**Task to carry out:**
Go through the listing below and show each line that has the word "computer".

___ Records for this exercise

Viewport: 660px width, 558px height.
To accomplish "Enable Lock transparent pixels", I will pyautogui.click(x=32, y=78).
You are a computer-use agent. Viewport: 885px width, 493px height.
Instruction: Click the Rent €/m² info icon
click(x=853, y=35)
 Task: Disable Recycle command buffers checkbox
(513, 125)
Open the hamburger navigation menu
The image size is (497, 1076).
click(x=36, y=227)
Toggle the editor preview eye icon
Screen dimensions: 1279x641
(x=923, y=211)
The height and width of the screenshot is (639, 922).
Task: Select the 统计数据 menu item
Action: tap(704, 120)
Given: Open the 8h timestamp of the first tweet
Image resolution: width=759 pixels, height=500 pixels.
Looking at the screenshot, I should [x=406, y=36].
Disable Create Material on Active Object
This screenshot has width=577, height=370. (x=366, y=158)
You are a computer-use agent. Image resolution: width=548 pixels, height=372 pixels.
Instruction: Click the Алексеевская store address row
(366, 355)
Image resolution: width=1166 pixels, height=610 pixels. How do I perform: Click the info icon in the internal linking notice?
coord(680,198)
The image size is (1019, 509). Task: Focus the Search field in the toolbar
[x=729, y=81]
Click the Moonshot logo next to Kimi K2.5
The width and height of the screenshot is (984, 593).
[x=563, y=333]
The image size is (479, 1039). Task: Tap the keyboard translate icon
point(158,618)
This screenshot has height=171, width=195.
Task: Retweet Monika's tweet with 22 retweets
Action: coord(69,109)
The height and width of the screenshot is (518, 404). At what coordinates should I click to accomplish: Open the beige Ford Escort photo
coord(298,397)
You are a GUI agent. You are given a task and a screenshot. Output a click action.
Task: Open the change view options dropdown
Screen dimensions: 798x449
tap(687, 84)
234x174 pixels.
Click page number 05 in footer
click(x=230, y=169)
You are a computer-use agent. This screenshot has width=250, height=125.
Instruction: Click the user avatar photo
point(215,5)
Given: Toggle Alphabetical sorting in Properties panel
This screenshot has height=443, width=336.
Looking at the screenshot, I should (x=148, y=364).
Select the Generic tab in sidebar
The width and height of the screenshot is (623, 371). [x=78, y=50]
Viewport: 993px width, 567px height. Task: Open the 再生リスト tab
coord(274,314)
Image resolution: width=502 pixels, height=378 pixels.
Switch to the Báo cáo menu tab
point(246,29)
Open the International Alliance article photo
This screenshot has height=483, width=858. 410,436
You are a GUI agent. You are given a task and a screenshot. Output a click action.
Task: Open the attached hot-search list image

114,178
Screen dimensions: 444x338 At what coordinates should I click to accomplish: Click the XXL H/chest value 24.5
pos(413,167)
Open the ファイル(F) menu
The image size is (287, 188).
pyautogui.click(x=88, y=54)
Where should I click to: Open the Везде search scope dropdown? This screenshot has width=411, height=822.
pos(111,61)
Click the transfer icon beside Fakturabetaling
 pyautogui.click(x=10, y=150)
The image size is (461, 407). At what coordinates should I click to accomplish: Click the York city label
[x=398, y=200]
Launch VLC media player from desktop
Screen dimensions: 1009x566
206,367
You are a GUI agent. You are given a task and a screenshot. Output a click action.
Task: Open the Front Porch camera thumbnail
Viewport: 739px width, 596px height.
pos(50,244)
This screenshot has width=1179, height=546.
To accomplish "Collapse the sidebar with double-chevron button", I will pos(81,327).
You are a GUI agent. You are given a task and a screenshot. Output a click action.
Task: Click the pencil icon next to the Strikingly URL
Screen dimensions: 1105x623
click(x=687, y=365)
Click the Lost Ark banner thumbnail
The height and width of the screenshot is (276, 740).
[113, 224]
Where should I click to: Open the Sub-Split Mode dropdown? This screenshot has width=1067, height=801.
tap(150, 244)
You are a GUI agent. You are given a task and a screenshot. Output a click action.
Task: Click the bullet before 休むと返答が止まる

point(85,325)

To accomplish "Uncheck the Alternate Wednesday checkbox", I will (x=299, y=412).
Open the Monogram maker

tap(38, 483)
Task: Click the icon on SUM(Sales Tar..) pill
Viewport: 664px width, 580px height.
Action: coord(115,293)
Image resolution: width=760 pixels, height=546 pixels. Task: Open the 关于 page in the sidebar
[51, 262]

______

**Exercise response:**
You are a computer-use agent. Viewport: 885px width, 493px height.
You are a computer-use agent. Image resolution: width=548 pixels, height=372 pixels.
You are a computer-use agent. This screenshot has width=250, height=125.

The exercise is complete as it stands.